Increasing the involvement of young fathers in the lives of their children is particularly challenging when fathers are involved in the child welfare system. 

To help meet this challenge, the Center for the Study of Social Policy (CSSP) has just released an excellent policy report (and accompanying video) that includes recommendations to help child welfare agencies and organizations that serve these young fathers (under age 26) and their families. If you work with young fathers involved in the child welfare system, you must read this report. The recommendations fall into the following categories:

  • Father-inclusive organizational culture
  • Father identification
  • Father-focused practice
  • Family time
  • Co-parenting
  • Father-focused services
  • Undocumented fathers
  • Incarcerated fathers
  • Intimate partner violence
  • Data collection and analysis

The good news is National Fatherhood Initiative® (NFI) has resources that can help agencies and organizations implement many of these recommendations. (The content in many of these resources is informed by NFI's participation as part of a three organization team, along with the American Humane Association and the American Bar Association, in running the federal government's National Quality Improvement Center on Non-Resident Fathers and the Child Welfare System, a five-year project that tested and identified innovative models for increasing the engagement of fathers by child welfare agencies and organizations.) Here are some of the most important of those resources that fall into the recommendation categories:

  • Father-inclusive organizational culture: The free Father Friendly Check-Up™, the most comprehensive assessment available on the fit of an organization's culture to serving fathers.
  • Father identification, Family Time, and Father-focused services: The FatherTopics™ Collection for Non-Custodial Dads booster sessions, which includes sessions/workshops that address some of the most important challenges young dads face and that are mentioned in the report (e.g. a lack of understanding of their legal rights and responsibilities, access and visitation, and effectively managing money). 
  • Father-focused practice: A policy brief NFI developed in partnership with CSSP shows how NFI's resources build each of five protective factors vital to the healthy development and well-being of parents and adolescents.
  • Co-parenting: The evidence-based 24/7 Dad® program addresses and improves the co-parenting relationship between fathers and mothers.
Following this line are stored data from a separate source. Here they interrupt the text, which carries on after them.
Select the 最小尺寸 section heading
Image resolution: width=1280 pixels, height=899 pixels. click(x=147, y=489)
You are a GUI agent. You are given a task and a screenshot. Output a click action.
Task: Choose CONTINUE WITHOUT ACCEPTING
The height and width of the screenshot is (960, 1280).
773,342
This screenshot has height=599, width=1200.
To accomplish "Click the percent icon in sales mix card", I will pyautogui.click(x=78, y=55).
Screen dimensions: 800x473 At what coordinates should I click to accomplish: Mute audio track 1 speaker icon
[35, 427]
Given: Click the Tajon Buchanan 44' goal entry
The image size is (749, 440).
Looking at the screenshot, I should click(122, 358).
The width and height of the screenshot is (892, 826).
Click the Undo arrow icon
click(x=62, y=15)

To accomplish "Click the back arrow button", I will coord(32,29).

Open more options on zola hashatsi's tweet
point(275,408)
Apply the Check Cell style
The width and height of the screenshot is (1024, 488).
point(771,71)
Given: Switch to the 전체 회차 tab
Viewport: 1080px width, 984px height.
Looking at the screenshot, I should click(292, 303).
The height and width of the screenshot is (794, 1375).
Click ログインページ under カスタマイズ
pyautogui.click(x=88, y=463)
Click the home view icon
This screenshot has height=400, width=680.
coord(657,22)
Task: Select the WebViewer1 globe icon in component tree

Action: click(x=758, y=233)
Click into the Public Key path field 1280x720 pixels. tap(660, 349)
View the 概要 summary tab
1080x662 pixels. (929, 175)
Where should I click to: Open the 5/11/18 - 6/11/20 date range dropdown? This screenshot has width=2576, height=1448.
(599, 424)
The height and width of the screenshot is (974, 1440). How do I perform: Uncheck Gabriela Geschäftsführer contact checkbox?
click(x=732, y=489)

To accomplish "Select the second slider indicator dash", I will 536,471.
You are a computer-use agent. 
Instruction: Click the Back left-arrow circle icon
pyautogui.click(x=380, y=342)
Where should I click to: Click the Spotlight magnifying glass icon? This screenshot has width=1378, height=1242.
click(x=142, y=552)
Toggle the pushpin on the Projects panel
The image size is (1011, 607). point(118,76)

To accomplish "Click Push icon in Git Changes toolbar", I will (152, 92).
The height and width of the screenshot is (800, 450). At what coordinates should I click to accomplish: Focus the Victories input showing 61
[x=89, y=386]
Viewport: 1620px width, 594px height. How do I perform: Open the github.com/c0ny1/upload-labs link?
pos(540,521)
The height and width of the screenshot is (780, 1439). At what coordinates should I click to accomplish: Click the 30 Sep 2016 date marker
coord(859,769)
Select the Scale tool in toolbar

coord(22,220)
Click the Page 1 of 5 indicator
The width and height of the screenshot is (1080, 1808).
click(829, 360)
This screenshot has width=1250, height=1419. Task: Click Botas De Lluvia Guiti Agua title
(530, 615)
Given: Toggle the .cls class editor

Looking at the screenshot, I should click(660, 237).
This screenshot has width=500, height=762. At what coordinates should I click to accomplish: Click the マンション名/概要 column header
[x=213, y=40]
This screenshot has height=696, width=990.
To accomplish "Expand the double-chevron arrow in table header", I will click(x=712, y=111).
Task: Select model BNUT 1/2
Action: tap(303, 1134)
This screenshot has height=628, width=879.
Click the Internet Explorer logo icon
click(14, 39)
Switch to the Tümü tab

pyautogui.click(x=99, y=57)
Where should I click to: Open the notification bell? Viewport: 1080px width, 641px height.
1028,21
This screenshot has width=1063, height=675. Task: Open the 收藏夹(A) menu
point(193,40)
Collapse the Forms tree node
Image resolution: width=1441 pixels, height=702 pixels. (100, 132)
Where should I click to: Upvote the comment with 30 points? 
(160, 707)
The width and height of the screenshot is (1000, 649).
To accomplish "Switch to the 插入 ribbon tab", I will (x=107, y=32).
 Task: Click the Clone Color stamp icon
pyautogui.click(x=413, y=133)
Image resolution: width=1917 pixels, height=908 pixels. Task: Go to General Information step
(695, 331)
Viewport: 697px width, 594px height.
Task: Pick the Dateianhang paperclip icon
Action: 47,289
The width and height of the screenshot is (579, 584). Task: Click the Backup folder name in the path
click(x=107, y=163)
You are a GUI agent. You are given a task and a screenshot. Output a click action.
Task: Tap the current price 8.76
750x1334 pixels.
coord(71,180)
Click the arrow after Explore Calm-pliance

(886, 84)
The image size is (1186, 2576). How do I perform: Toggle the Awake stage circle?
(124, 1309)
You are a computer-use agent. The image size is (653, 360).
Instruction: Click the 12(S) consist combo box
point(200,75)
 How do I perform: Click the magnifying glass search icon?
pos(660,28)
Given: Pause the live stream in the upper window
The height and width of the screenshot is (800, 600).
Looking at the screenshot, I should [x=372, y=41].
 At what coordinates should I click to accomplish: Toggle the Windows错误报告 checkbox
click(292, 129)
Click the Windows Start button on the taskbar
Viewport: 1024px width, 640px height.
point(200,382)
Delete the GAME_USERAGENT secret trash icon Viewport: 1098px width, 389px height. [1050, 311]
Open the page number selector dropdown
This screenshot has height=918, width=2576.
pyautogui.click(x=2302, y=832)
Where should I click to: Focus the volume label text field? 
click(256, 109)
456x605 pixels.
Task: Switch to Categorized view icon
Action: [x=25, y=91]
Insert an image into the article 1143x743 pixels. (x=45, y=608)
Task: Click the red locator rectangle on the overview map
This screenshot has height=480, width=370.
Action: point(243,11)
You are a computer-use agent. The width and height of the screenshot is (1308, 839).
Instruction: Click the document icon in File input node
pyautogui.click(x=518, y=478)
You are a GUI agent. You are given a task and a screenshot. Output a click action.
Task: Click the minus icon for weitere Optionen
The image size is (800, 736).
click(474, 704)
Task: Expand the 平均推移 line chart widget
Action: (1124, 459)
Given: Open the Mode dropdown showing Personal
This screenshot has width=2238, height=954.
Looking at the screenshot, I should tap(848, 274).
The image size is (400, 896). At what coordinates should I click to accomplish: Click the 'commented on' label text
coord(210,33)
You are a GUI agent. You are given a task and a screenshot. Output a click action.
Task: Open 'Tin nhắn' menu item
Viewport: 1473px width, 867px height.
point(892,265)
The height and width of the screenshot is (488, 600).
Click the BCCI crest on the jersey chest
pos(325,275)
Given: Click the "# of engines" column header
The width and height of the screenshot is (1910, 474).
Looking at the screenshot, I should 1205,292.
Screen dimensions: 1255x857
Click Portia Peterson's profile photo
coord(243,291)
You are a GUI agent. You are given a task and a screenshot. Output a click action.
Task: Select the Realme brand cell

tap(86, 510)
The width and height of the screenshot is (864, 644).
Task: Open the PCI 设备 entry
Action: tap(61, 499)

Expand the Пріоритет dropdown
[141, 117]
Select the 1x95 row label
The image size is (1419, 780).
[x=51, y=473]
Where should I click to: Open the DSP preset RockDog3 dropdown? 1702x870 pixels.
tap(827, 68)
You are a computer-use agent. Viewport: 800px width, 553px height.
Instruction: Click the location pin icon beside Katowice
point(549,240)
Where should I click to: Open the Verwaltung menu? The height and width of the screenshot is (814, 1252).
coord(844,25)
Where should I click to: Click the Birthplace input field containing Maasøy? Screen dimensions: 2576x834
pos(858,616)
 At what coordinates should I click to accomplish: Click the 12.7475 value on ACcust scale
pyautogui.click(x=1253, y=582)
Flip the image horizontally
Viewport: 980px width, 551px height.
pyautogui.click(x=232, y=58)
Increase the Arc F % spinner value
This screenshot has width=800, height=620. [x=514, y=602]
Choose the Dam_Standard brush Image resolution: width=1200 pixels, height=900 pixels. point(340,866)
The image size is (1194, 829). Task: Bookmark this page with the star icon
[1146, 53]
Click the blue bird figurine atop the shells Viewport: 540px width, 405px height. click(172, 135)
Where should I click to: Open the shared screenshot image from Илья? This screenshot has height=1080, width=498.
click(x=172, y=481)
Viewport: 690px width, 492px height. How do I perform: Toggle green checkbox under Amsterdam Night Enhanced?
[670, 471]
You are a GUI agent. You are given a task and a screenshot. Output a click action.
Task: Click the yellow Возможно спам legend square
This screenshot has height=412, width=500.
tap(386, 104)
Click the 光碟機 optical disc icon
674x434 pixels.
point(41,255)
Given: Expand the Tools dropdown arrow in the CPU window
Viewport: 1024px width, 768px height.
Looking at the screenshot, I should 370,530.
NFI also has a number of brochures, tip cards, and guides for dads and moms that address co-parenting.
  • Incarcerated fathers. The evidence-based InsideOut Dad® program is used in corrections facilities, including facilities that house juvenile fathers. NFI also has a number of brochures that address the needs of these fathers (e.g. tips for successful reentry).
  • Intimate partner violence: The Understanding Domestic Violence™ booster session helps fathers understand the signs of potential and existing domestic violence in themselves and others. Many agencies and organizations use it, along with a domestic violence protocol, to help them meet requirements that they address domestic violence in their fatherhood programs and services.
  • Data collection and analysis: Although the report does not specifically mention the importance of evaluating of fatherhood programs used with young dads, all of NFI's fatherhood programs include surveys for assessing the impact of the programs on pro-fathering attitudes, beliefs, and skills (self-efficacy). 

Have you assessed the fit of your organization's culture to effectively serving dads?

How father-focused are your programs and services for young dads involved in the child welfare system?

Check out our How to Manage Money Brochure for 7 tips that will help dads better manage their own—or their family's—money.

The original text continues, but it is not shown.